* [Requests]:
(A) From the CatBoost release notes, reproduce the passage starting at "1 month ago" and ending at "C-order can be expected.".
(B) According to the CatBoost release notes, what speedup can be expected from multithreaded features data initialization from C-order float32 numpy.ndarrays?

* [Extracted text]:
Catboost Versions Save

A fast, scalable, high performance Gradient Boosting on Decision Trees library, used for ranking, classification, regression and other machine learning tasks for Python, R, Java, C++. Supports computation on CPU and GPU.

v1.2.3

1 month ago

Python package

  • Support Python 3.12. #2510
  • [Performance]: Fix ineffective loops in Cython. Significant speedups (up to 3x) on dataset construction from data in C-order can be expected.
  • [Performance]: Make features data initialization from C-order numpy.ndarrays with float32 data type multithreaded. Significant speedups of 5x up to 10x (on CPUs with many cores) can be expected. #385, #2542
  • Save training metrics into the model metadata. So best_score_, evals_result_, best_iteration_ model attributes now work after model saving and loading. Can be removed by model metadata manipulation if needed. #1166
  • [Breaking change]. Support a separate boolean target type, now Class predictions for models that have been trained with boolean targets will also be boolean instead of True, False strings as before. Such models will be incompatible with the previous versions of CatBoost appliers. If you want the old behavior convert your target to False, True strings before training. #1954
  • Restrict jupyterlab version for setup to 3.x for now. Fixes #2530
  • utils.read_cd: Support CD files with non-increasing column indices.
  • Make log_cout, log_cerr specification consistent, avoid reset in recursive calls.
  • Late-initialize default values for log_cout, log_cerr. #2195
  • Add missing generated metrics: Cox, PairLogitPairwise, UserPerObjMetric, SurvivalAft.

New features

  • Support boolean target/labels type during training in Python and Spark (in the latter case only when using fit with Pool arguments) and Class prediction in Python. #1954
  • [Spark]: Support Spark 3.5.x.

* [Data rows]:
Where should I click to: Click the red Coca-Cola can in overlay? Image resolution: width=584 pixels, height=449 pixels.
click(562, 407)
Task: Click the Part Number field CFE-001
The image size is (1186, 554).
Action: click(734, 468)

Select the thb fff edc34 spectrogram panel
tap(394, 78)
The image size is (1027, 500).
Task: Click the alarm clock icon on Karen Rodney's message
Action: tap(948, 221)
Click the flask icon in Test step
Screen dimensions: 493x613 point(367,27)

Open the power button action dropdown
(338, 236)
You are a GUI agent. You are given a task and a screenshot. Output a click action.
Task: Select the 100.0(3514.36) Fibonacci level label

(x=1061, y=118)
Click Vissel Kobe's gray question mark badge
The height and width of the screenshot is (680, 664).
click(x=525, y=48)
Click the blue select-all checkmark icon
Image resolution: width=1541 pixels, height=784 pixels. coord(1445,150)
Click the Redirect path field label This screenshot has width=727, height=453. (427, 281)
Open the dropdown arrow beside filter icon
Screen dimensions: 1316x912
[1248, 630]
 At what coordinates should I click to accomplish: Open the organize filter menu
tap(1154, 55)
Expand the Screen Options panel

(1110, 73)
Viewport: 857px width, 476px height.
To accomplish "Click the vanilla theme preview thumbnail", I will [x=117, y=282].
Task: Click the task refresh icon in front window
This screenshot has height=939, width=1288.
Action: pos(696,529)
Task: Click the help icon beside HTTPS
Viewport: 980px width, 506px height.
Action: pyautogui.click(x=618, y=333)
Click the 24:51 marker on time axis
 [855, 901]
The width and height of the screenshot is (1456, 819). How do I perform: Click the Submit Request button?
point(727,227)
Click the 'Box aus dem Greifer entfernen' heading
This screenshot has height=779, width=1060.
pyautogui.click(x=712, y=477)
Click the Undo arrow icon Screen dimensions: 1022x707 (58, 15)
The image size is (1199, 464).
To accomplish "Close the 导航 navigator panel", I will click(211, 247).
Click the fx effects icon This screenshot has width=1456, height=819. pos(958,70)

* [Answers below]:
(A)
1 month ago

Python package

  • Support Python 3.12. #2510
  • [Performance]: Fix ineffective loops in Cython. Significant speedups (up to 3x) on dataset construction from data in C-order can be expected.

(B) Speedups of 5x up to 10x, on CPUs with many cores.